▶ _Source_:

* START *

How does Kyber512 stack up against AES128? In which models of computation is Kyber512 more secure? Is it ever less secure? What about in reality?

Of course reality is what matters. But the reality question is the hardest to answer.

# "In reality"

If your adversary can achieve their goal by:

- recoving a Kyber512 session key from the public messages, or by
- decrypting an AES128 encrypted message,

which will they choose? That's what I mean by "in reality". That's the question that real adversaries ask themselves. Real codebreakers want to optimize the use of their resources. Their budget and their hardware are fixed. They need to get the job done by Tuesday.

Here's another framing: What is the adversary's relative success probability in (1) vs (2) if they are given access to machine M for time T?

This question is a lot easier if you replace Kyber512 with a different symmetric cipher, as the hardware required to break a cipher is practically independent of the cipher itself. The relative security of AES and Serpent is practically independent of M and T.

The security of Kyber512 varies wildly with M and T.

# A correction

In the security analysis of Kyber, my co-authors and I focused on an algorithm
that costs 2^{0.292b} operations in the RAM model. In the security
analysis of NTRU, we additionally considered an algorithm that costs
2^{0.349b} operations in a "local" model of computation (something like
a mesh network of RAM machines with constant-sized memories).
The 0.349 constant was a conjecture, not an established fact.

I no longer believe that 2^{0.349b} is a realistic estimate for local
models (*edit: See "Update 2023-11-17" below. I now, once again, believe that
the 0.349b estimate is realistic. Thanks to Sam Jaques and Léo Ducas for
clarifying discussions.*).

The NTRU Prime team, which I was not involved with, also considered local
models. They did not consider the 2^{0.349b} attack. They considered an
2^{0.396b} attack. I worry that my support for the 2^{0.349b}
estimate may have damaged the credibility of the 2^{0.396b} estimate.
This matters because the best exponent was 0.415 a decade ago, and the 0.349
and 0.292 estimates play into a false narrative that the cost of lattice
attacks has been falling precipitously since then.

So, as a personal correction to my past use of 0.349, I'm going to describe a
machine that breaks Kyber512 with *a lot* of sorting and little else. It runs
the 0.396 algorithm.

Contrary to popular misconceptions about the 0.396 algorithm, the machine I
describe below is not a giant circuit laid out in two-dimensions, and it does
not use n^{3/2}–operation sorting algorithms at all stages.

* END *

▶ _Data shown_:
* START *

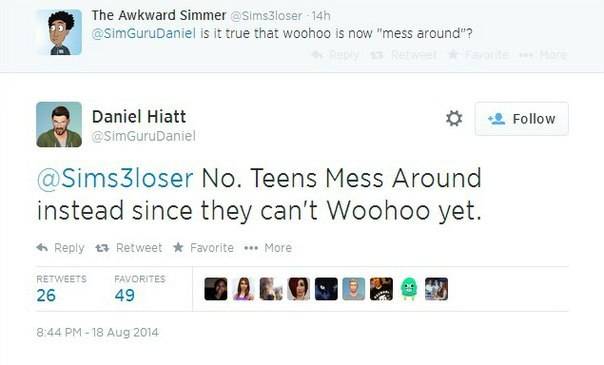View the 49 favorites list
604x365 pixels.
click(140, 289)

* END *

▶ _Set task_:
Extend the text comparing Kyber512 with AES128, picking up right after its final sentence.

▶ _Answer to the problem_:
Rather, it is substantially taller than any computer ever built, and it uses n
log n–operation sorting algorithms on exabit sized random access
memories.

So read on and imagine, with me, a trillion server racks sorting a quadrillion exabits of data (and a crime against Nevada).

But please... don't mistake this for anything more than a fun exercise. A rigorous analysis of this attack, and a comparison with lower-memory alternatives, should be left to the academic literature. The NTRU Prime team has already worked out a lot of the details.

# Sieving

The best known attack on Kyber512 finds a short vector in a lattice of dimension 1025. It does this by repeatedly solving lattice problems in dimension 384. Each dimension 384 lattice problem is solved using "sieving".

Here's a recipe for sieving:

- Collect enough random looking lattice vectors of roughly the same length so that, by a simple volume argument, many pairs of vectors are guaranteed to be "close" (v and w are close if |v-w| < |v| <= |w|).
- Use a nearest-neighbor search algorithm to find pairs of vectors that might be close.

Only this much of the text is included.